If you have studied the deep learning timeline history, you may know that the big moment was in 2012 when Alex Krizhevsky presented a deep convolutional architecture able to improve the state-of-the-art error on ImageNet dataset by 11%. After that, it was proved that deep learning era had come.
Two years later a better architecture was proposed by Karen Simonyan and Andrew Zisserman from the University of Oxford. In this model, the main difference was the number of layers, where they have stacked more layers creating a deeper model and achieving a better score. A common sense of "deeper is better" appeared and researchers started to increase more and more the number of layers trying to get a new SOTA easily.
However, things started getting complicated and we were not able to improve our models just by putting more layers, which led the Microsoft researchers to develop ResNet, an architecture containing residual connections able to solve the problem of Vanishing Gradient. ResNet article has become the most cited one of human history and all the next architectures have it as reference. By now, you may have understood that VGGNets was not a big deal anymore.

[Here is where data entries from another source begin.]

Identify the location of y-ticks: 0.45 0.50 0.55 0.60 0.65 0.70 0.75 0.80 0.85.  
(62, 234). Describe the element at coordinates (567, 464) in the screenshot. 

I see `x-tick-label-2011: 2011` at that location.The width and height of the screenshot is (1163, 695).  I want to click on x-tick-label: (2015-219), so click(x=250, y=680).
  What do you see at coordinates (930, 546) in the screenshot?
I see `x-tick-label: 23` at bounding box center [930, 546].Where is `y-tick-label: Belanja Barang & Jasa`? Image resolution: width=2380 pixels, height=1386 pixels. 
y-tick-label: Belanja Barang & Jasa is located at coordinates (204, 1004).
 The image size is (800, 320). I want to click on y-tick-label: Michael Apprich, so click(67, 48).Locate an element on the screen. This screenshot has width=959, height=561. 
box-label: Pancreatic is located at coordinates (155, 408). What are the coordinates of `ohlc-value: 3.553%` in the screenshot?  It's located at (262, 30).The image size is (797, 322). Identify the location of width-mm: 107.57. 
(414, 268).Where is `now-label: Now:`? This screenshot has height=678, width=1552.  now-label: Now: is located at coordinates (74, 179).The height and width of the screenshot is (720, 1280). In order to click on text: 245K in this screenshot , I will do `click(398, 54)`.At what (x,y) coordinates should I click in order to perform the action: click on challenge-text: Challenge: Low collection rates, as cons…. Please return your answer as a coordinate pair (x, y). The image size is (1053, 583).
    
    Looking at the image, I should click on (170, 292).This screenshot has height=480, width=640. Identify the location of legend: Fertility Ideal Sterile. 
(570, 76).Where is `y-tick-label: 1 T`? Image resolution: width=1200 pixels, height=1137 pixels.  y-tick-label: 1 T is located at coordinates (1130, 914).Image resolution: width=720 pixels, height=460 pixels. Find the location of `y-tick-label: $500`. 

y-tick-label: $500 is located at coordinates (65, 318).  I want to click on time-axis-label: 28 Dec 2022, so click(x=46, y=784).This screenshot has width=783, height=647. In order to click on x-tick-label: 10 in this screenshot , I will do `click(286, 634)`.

But things have changed this year at the Computer Vision and Pattern Recognition Conference, considered by many to be the largest conference on computer vision and deep learning applications for the field. Ding et al., Chinese researchers, demonstrated that we can continue using VGG-style for inference using only 3x3 convolutions with ReLU, only modification the training architecture creating a multi-branch topology, which makes this model has a state-of-the-art score being faster than a ResNet-50 with higher accuracy. The inference part is obtaining by decoupling those branches and doing re-parametrization, leading to a small sequential model.
For those reasons, the paper was titled "RepVGG: Making VGG-style ConvNets Great Again". That's not only a cool name, but an interesting technique that is bringing to me many new ideas. Time to test it!